6 min read 10 November 2023 By Tom Nuttall, expert in Capital Markets

The pathway to Regulated Liability Network (RLN)

With the benefits understood, the next step must be to refine the end state architecture and the roadmap required to achieve it.

Background and context for RLN

  • The rise of technologies in digital finance such as distributed ledgers, tokenisation and crypto-assets pose a challenge to our current financial ecosystem and the concept of sovereign money.
  • The “always-on”, multi-asset and programmable attributes of these new technologies appeals to the increasingly digital world in which we live. However, there are significant risks to financial market stability and consumer safety posed by some initiatives, meaning regulators have been closely monitoring them.
  • The RLN concept provides an alternative approach to progress the financial market ecosystem, by proposing new capabilities and technologies in a regulated and controlled space. The RLN whitepaper and research to date highlights key benefits of RLN, considering the market needs first, rather than the technology that underpins it

Against this backdrop, two key questions remain:

  1. What is the best way to introduce Central Bank money to any future Financial Market Infrastructure (FMI) proposal?

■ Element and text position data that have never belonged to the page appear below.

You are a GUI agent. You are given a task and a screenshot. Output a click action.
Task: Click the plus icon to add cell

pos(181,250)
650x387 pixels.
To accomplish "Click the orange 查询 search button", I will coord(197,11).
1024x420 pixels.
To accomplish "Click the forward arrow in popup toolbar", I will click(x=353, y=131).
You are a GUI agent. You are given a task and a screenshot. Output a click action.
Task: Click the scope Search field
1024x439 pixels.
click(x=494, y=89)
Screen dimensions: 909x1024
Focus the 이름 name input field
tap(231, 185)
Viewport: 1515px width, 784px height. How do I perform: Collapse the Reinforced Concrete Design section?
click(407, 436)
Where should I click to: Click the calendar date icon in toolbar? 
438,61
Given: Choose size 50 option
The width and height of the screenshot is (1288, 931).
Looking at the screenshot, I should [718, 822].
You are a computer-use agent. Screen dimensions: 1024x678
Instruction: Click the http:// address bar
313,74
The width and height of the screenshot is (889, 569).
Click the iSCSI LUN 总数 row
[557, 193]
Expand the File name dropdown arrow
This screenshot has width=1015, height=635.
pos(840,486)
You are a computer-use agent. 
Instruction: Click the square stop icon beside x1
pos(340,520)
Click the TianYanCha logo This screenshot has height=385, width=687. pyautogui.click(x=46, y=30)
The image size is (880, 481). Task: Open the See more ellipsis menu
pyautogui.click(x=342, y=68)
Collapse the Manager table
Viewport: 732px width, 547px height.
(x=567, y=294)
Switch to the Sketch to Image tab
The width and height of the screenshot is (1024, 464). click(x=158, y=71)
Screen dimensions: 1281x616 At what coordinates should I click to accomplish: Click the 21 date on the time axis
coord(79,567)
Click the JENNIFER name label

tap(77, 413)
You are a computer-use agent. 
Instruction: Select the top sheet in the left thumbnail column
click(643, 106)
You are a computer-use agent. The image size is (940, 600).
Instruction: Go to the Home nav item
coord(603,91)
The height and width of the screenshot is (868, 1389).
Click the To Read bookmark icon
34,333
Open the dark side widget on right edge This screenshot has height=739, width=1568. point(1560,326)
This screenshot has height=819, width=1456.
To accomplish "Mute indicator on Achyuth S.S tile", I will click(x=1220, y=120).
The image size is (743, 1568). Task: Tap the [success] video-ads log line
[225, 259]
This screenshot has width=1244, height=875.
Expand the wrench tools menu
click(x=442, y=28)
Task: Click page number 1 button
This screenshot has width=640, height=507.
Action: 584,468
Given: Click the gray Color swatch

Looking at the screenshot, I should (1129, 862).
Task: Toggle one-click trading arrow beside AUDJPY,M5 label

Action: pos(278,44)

    International FMI standards highlight a pre-requisite of settling in Central Bank money wherever possible for systemically important systems. Central Bank money can also provide a key benefit in mitigating settlement risk to encourage the commercial sector to adopt.

    Central Bank money initiatives are running the world over and the RLN will need to align with these networks if it is to succeed in global adoption. Any design of RLN for the UK should consider future global interoperability, and therefore be in conjunction with the Digital Pound consultation on retail Central Bank Digital Currency (rCBDCs).

  2. Once the RLN approach is defined, what does the journey look like to achieve the aims of the RLN concept?

    Whilst the destination of an RLN structure has been defined, the journey to get there is not yet clear.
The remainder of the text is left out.